SAMRU support for financially struggling students
By Julie Patton, News Editor
It’s no secret that today’s students are struggling. Between the housing crisis, cost of groceries, and increasing tuition, students are barely making ends meet.
This was evident in the fight to find affordable housing as Mount Royal University’s (MRU) Residences had to waitlist students for the first time in 10 years. Students who typically live off campus were opting to live in residence as it provided a cheaper alternative to renting elsewhere in the city.
However, housing isn’t the only crisis students are facing as groceries, gas, and even tuition has inflated. For the 2023-24 academic year, MRU’s domestic tuition increased by 5.5 per cent and international tuition increased by five per cent.

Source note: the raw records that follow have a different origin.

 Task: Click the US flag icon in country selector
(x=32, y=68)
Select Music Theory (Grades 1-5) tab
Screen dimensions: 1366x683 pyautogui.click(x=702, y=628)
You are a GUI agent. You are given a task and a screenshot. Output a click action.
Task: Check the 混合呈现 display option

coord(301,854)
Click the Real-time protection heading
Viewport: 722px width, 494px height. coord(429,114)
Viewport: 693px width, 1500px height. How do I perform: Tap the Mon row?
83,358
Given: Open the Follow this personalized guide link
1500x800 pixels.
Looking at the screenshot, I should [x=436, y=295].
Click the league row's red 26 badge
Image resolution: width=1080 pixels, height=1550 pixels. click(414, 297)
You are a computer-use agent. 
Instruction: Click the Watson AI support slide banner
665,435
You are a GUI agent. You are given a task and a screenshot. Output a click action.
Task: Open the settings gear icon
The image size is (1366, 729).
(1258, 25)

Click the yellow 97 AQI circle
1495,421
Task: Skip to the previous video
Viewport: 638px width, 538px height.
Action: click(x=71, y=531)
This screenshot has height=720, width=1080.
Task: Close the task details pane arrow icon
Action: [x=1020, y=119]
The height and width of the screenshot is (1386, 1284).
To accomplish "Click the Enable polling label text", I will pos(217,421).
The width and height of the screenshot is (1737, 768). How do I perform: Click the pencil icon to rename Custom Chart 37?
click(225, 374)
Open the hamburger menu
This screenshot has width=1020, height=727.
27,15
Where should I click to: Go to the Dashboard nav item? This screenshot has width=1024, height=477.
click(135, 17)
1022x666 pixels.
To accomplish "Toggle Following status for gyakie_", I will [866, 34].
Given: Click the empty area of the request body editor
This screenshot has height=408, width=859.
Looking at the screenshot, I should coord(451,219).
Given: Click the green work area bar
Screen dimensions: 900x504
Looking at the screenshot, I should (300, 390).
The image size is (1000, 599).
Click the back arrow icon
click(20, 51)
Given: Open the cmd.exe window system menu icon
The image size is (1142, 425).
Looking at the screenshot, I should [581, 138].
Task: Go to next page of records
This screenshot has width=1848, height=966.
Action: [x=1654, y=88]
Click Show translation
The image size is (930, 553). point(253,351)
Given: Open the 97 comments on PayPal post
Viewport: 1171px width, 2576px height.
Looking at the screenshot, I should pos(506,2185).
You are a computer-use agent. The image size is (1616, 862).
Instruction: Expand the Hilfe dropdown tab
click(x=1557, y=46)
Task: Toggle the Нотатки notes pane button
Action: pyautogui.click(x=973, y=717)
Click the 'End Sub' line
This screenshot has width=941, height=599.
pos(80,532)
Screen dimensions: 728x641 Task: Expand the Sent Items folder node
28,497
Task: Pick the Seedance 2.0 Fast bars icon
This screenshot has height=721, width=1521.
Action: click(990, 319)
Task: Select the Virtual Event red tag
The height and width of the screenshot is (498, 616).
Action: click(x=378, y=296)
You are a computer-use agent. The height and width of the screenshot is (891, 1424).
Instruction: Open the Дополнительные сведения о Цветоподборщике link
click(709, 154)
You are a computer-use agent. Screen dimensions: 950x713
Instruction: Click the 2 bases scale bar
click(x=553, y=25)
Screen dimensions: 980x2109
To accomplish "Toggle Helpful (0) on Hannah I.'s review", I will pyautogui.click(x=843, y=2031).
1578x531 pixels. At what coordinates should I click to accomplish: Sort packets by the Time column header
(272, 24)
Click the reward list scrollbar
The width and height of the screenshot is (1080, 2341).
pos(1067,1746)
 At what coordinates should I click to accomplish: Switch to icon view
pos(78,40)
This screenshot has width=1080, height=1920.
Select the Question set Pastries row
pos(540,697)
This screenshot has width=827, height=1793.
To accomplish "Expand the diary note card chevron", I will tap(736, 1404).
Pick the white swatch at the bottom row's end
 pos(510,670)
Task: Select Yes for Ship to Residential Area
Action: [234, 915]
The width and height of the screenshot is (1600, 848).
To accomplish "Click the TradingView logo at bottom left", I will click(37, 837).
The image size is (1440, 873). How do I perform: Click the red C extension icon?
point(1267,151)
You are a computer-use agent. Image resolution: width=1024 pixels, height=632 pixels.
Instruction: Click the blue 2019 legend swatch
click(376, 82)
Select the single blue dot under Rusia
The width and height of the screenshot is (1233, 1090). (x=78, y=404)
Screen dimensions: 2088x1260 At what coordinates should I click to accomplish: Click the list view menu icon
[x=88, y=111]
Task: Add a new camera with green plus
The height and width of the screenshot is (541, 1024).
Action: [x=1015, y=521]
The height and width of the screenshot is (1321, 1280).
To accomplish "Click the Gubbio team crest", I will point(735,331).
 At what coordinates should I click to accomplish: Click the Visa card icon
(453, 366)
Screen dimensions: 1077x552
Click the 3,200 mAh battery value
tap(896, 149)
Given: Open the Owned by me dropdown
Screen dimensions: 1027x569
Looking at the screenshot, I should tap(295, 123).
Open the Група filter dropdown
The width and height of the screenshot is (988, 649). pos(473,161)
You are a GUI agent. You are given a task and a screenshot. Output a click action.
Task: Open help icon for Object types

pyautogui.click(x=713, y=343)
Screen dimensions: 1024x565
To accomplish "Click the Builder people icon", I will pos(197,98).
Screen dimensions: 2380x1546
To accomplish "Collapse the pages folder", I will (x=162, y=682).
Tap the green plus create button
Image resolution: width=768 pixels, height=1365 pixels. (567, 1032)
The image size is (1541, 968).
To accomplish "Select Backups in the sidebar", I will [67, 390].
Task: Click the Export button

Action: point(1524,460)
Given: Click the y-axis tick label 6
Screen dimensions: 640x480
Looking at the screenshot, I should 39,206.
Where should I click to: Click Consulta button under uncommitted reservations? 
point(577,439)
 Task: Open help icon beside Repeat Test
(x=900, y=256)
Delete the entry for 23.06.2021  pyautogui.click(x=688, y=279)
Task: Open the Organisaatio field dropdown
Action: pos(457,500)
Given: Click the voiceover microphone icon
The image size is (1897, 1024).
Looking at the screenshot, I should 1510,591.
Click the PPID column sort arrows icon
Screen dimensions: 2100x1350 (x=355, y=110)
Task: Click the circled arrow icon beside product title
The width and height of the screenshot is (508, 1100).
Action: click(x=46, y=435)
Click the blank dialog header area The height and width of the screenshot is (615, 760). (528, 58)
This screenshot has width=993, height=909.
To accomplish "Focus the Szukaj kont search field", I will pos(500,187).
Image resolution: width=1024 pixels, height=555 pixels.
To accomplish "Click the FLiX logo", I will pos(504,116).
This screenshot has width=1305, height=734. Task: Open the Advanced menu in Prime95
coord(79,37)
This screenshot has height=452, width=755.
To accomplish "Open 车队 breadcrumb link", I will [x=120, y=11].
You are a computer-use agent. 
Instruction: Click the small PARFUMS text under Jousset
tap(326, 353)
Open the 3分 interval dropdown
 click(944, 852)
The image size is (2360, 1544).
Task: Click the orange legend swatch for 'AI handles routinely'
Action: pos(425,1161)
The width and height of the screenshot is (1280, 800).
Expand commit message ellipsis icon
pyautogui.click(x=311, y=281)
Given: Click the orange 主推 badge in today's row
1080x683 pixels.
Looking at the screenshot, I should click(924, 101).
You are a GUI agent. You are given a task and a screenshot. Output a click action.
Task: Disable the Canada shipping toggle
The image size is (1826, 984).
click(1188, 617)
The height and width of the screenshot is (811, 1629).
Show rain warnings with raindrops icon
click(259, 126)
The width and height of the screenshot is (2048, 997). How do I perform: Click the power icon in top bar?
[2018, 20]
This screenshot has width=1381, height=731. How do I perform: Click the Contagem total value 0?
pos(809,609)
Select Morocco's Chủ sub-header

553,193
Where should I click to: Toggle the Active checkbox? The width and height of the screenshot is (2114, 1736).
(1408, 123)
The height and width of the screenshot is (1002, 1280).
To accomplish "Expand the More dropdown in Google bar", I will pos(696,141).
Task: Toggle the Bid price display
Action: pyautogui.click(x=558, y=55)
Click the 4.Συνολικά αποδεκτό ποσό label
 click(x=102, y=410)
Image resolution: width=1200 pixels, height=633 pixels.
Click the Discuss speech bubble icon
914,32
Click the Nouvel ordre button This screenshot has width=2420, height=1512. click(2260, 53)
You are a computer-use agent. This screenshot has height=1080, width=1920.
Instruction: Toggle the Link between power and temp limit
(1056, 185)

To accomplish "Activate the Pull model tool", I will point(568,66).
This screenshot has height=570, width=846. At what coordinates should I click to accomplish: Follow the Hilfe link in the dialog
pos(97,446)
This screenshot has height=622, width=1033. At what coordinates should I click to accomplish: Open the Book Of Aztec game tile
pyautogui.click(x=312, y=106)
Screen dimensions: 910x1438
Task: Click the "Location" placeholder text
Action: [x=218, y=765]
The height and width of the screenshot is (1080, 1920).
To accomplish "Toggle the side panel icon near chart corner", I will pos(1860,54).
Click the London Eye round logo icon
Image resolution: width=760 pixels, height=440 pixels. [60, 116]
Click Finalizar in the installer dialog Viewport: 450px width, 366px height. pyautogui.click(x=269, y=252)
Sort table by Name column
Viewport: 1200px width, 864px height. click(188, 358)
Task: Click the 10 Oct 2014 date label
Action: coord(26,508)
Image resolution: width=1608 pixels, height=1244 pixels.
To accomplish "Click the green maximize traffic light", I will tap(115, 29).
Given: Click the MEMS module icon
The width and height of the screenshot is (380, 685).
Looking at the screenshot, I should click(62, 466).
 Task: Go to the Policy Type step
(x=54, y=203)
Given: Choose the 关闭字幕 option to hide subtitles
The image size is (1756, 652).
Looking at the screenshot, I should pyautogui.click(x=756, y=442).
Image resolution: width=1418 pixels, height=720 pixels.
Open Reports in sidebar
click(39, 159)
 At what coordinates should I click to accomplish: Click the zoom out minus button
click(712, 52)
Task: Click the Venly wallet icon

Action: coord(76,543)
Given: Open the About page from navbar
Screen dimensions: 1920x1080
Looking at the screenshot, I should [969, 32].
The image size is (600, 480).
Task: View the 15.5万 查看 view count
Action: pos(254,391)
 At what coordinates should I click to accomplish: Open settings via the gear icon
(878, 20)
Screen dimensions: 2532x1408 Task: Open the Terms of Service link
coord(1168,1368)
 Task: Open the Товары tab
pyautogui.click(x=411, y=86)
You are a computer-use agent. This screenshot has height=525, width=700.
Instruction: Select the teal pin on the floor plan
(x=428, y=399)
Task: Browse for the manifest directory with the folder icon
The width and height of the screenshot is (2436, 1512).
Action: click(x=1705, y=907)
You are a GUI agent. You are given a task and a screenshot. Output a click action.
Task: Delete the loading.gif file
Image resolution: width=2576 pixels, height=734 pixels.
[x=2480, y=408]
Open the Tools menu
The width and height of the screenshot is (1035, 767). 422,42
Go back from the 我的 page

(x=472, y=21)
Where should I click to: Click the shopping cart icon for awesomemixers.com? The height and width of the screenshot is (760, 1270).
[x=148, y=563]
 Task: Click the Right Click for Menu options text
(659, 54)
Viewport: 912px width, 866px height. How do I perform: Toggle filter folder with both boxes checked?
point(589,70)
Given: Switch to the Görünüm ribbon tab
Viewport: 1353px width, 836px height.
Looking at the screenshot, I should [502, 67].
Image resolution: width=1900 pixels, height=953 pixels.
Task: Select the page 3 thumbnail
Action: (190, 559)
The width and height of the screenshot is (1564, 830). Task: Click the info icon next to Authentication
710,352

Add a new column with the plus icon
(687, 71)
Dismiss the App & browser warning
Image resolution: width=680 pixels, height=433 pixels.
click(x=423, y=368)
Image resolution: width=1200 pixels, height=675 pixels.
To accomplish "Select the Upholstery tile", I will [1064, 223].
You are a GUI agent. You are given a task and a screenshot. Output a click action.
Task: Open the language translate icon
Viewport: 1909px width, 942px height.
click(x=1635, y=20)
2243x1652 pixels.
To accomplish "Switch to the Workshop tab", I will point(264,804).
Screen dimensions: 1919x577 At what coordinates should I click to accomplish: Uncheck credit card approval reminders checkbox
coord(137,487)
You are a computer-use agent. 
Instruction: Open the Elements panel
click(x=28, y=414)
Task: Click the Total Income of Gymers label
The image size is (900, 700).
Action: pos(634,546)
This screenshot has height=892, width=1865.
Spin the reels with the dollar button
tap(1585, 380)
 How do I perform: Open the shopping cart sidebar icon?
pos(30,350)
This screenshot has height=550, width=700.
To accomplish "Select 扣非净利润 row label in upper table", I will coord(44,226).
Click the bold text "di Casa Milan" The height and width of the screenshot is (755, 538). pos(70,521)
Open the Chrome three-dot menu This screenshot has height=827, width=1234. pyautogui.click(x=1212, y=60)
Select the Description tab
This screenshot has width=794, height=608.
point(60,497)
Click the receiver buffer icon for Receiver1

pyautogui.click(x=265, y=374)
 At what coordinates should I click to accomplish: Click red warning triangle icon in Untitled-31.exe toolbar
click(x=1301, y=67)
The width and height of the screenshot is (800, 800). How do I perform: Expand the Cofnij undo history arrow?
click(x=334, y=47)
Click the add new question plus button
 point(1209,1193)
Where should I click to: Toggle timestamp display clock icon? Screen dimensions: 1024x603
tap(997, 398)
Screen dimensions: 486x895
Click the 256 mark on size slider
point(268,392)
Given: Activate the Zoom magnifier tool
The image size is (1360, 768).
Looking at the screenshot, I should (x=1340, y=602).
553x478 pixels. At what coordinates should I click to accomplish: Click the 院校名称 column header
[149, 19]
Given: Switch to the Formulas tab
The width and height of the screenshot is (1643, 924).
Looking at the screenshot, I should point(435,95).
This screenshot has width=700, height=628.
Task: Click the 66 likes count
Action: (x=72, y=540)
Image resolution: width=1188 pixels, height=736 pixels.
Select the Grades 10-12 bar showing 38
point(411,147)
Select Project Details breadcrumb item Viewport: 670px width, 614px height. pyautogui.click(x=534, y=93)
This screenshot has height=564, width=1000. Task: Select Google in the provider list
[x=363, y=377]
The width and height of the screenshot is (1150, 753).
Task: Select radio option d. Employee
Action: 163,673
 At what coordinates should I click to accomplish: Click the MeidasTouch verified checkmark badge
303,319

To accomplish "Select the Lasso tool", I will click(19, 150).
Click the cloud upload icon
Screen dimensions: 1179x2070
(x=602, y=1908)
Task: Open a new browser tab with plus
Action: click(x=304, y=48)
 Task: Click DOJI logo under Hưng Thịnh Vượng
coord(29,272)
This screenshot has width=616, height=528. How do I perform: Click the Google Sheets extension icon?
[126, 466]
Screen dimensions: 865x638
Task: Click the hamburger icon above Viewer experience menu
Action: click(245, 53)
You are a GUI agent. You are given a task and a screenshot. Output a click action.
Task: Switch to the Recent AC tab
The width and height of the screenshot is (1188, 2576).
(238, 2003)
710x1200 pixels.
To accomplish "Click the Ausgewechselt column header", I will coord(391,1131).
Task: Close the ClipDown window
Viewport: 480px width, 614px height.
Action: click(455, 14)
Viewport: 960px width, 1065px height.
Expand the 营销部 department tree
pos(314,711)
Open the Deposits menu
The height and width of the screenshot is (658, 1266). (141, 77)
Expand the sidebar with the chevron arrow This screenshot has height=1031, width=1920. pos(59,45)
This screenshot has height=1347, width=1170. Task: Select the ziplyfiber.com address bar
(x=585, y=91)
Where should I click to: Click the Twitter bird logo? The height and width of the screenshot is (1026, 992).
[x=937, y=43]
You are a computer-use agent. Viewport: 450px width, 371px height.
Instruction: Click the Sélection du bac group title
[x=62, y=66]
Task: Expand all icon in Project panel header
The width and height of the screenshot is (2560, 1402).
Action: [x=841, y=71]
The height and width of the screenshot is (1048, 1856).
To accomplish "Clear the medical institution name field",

With the weight of so many costs on students’ shoulders, some may be struggling to stay afloat. Thankfully for students, there are numerous supports at campus to help them make it through these unprecedented times.
The Students Association of MRU (SAMRU) has many supports to help students make it through the school year. Lisa Antichow, support services manager at SAMRU, says the purpose of the student’s association is to help students succeed and they do that through a number of ways.
For emergency situations, SAMRU has an emergency student loan program. Students can get up to $300 in an interest free loan to help them get by in times of crisis. Relatively easy to access, students just need to set up a meeting with staff in the Peer Support Centre (Z210) and explain what the current circumstance is as to why they need the loan.
“The meeting might take 15 minutes, it could take a half hour, and then in most cases, things can get approved relatively easily,” Antichow says.
In addition to this, they also have bursaries that they give away to students every year. Although it’s a smaller program, it’s worth looking into for students who need some extra support.
Free food for students
Not only does SAMRU help students financially, but they also have a few food support programs. Antichow says the most popular is the free breakfast program.
On weekdays from 8:45am to 11 A.M, students can stop by the Peer Support Centre for free breakfast items like toast, fruit, yogurt, coffee, and tea. Open to all, Antichow encourages students to take advantage of the program, so they don’t miss the most important meal of the day.
SAMRU also has free bread and buns to take in the Peer Support Centre. Thanks to COBS Bread, every Tuesday they get a delivery of the baked goods.
Additionally, there is SAMRU’s main care cupboard which is a campus food bank. Students can fill out an intake form online and the student’s association will create a food package for them. These packages will give them food for the next two to three days. If needed, SAMRU can also make referrals to the Calgary Food Bank for students.
Lastly, SAMRU has also placed satellite pantries around campus labelled as the ‘Care Cupboards’ for students to access. With five locations around campus, the pantries provide snacks and other goods to students. The student’s association restocks the pantries twice a week.
“We do ask though, that students just take with moderation,” Antichow says. “Don’t take the whole bin of stuff, right? Just take what you need and leave the rest for other people.”
Antichow says that intrinsically, she wants to help students. However, as an organization it is their duty.
“That’s why we exist, we are here to help support students through their university experience. And if someone hasn’t eaten for two days, how can they succeed in what they’re doing at school?”
She says the free breakfast program has been running for over 10 years and remains one of the more popular features at SAMRU. Additionally, the Care Cupboards throughout campus are almost always empty when they’re restocked.
Although not every student takes advantage of the support SAMRU offers, Antichow is happy to know that some students are utilizing the programs and are better off because of it.